Pants: Add Poetry macros to generate Python requirements and constraints

Created on 19 Aug 2020  路  14Comments  路  Source: pantsbuild/pants

Some orgs use Poetry for dependency management because it has an excellent resolver and lockfile support. While they can translate from Poetry into the pip/Pex world of requirements.txt and constraints.txt, this requires running poetry export. Pants can automate some of that via macros, similar to the python_requirements() macro converting requirements.txt into python_requirement_library targets.

We want to distinguish between the high-level pyproject.toml, where the dependencies you want are declared, vs. poetry.lock, where all transitive deps are used. The former should be used to generate python_requirement_library targets, which get used for things like dependency inference. The latter should be used for a constraints file.

Strawman design:

# BUILD
poetry_requirements(
  pyproject="pyproject.toml",   # the default
  lock="poetry.lock",  # the default
  module_mapping={"my_dist": ["module1"]},   # if you want augment Pants's default module mapping
)

Relates to https://github.com/pantsbuild/pants/issues/11710 for better Pipenv support.

Q42020-idea user reported

Most helpful comment

@jsirois mentioned it may be possible to preserve the hashes with Pip and Pex. I think it's out of scope for this ticket, but a possible followup.

It works straight out of the gate in Pex, so if Pants doesn't get in the way and you're already generating a requirements.txt as part of this work, you could just add in hash checking from the get go as shown here: https://github.com/pantsbuild/pex/pull/1310

All 14 comments

@jsirois : This might relate to some of what you're looking at: would be good to sync with Eric on it when you get back.

This is a great feature to have, but not going to make it into 2.0. While this workaround isn't ergonomic, Poetry and Pipenv users can in the meantime use the export commands to export into requirements.txt and constraints.txt files.

We can pick this back up for 2.1 or 2.2, as our focus for the first 2.x releases is futher improving Python, before we venture out to new languages.

Another useful capability if integrating with Poetry and Pipenv is to allow for propagating the constraint ranges to the generated setup.py files when packaging a project. So, rather than setting the install_requires = {'foo==1.2.3'} when Poetry has foo = "^1.0.0", it would generate something like install_requires = {'foo>=1.0.0,<2'}.

Hi @stuhood (long time no see!), my company is evaluating pants as a build tool for some of our python-based ML repositories, which currently use Poetry for package/dependency management.

Is there any way this feature will make it into any of the upcoming Pants 2.X releases? And - especially if that answer is no - would having a few devs like us collaborate on the feature help improve its chances of getting released?

Thanks in advance, and let us know how we can help.

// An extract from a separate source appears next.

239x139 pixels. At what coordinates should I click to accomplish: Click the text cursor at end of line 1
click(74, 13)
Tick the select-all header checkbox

Hey @lucinvitae! Good to hear from you!

Is there any way this feature will make it into any of the upcoming Pants 2.X releases?

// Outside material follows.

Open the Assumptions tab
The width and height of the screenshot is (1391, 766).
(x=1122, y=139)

It is not currently prioritized: we updated on the roadmap recently over here: https://groups.google.com/g/pants-devel/c/F8Saug3BrFw/m/ZtWDP4YmDwAJ

And - especially if that answer is no - would having a few devs like us collaborate on the feature help improve its chances of getting released?

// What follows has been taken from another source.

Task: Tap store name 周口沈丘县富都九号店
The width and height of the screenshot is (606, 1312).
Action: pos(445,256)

We would love to collaborate with you on this one!

As you've seen, Pants' existing support for lockfiles is relatively limited:

  1. they are manually generated
  2. only one is supported per repository
  3. only constraints.txt is supported

We have work scheduled to resolve the first two issues in the next month or two: https://github.com/pantsbuild/pants/issues/11165 ... but the last issue is what this ticket deals with.


There are a few very different designs for this feature, and @Eric-Arellano has offered to help sketch those out in the next few days: if you have any thoughts on how you'd like the integration to work, they'd be very helpful in the meantime!

Hey @lucinvitae, awesome to hear! As Stu said, we'd love the help and are eager to assist to pull this off.

--

The first step is checking that we're on the same page for what Poetry support entails. I've updated this PR's title and description to focus on Poetry, rather than including Pipenv. Could you please check that that's what you're envisioning?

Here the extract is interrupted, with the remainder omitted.